Entries on target coordinates:
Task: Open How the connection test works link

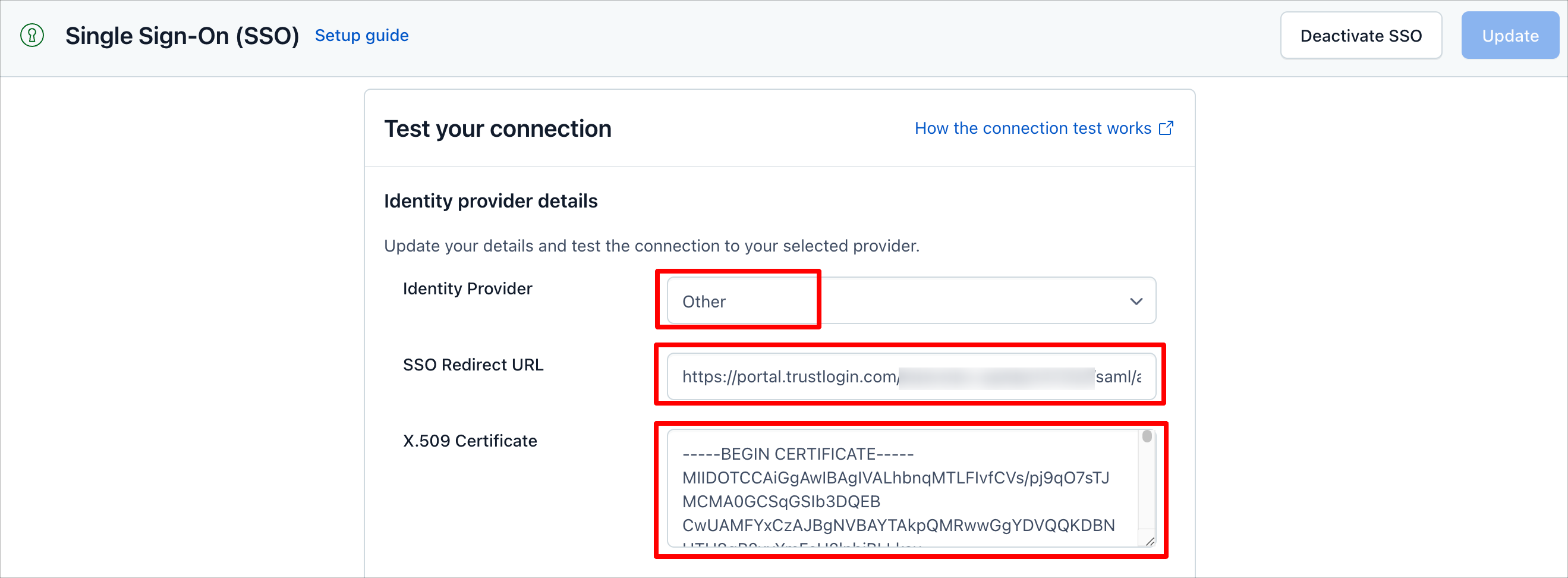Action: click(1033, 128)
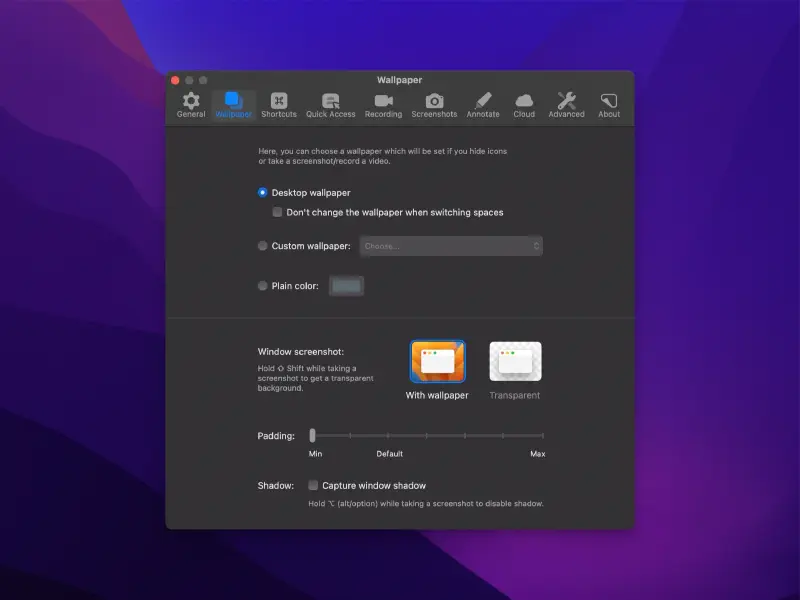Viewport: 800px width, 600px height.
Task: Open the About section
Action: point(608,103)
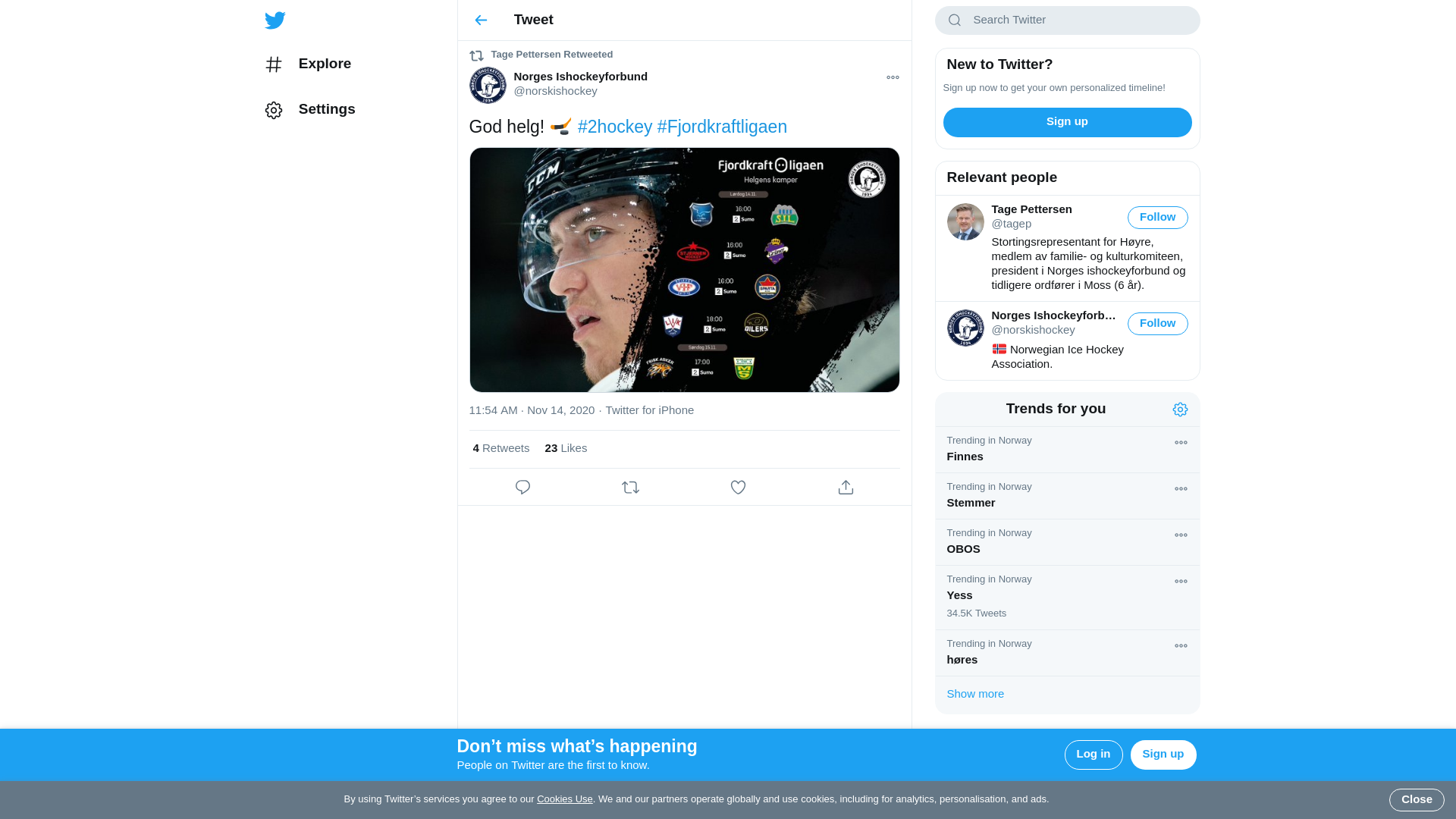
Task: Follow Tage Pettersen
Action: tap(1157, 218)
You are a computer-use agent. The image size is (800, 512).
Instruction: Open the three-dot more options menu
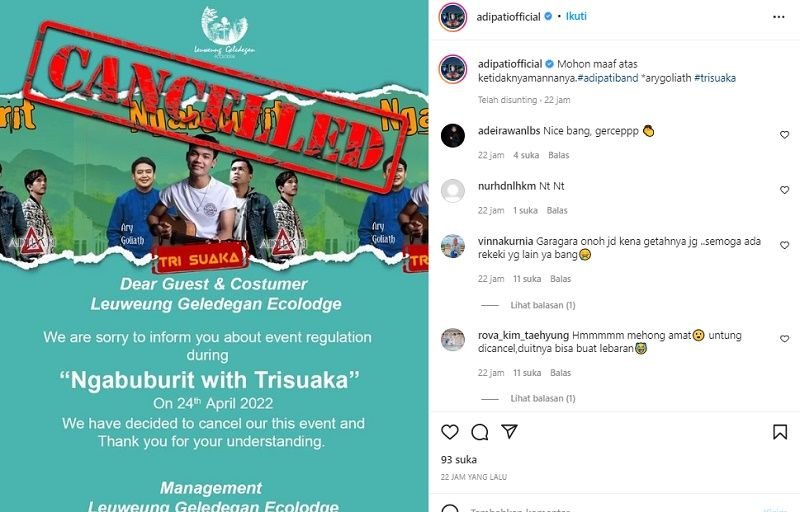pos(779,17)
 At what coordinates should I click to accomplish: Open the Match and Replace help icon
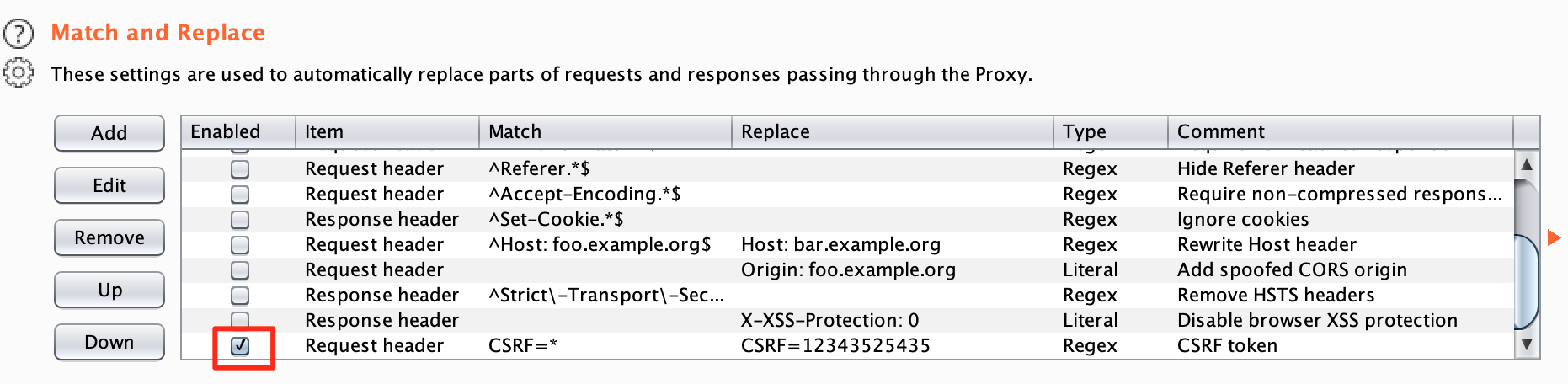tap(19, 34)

* **OBJECTIVE**: Format the lines from the one containing "At what coordinates" through the end of the records as a Markdown table with the columns No. and Line, numbering each row and skipping any blank lines. Omit the pictures from the table.

* **TASK RESPONSE**:
| No. | Line |
|---|---|
| 1 |  At what coordinates should I click to accomplish: Open the Match and Replace help icon |
| 2 | tap(19, 34) |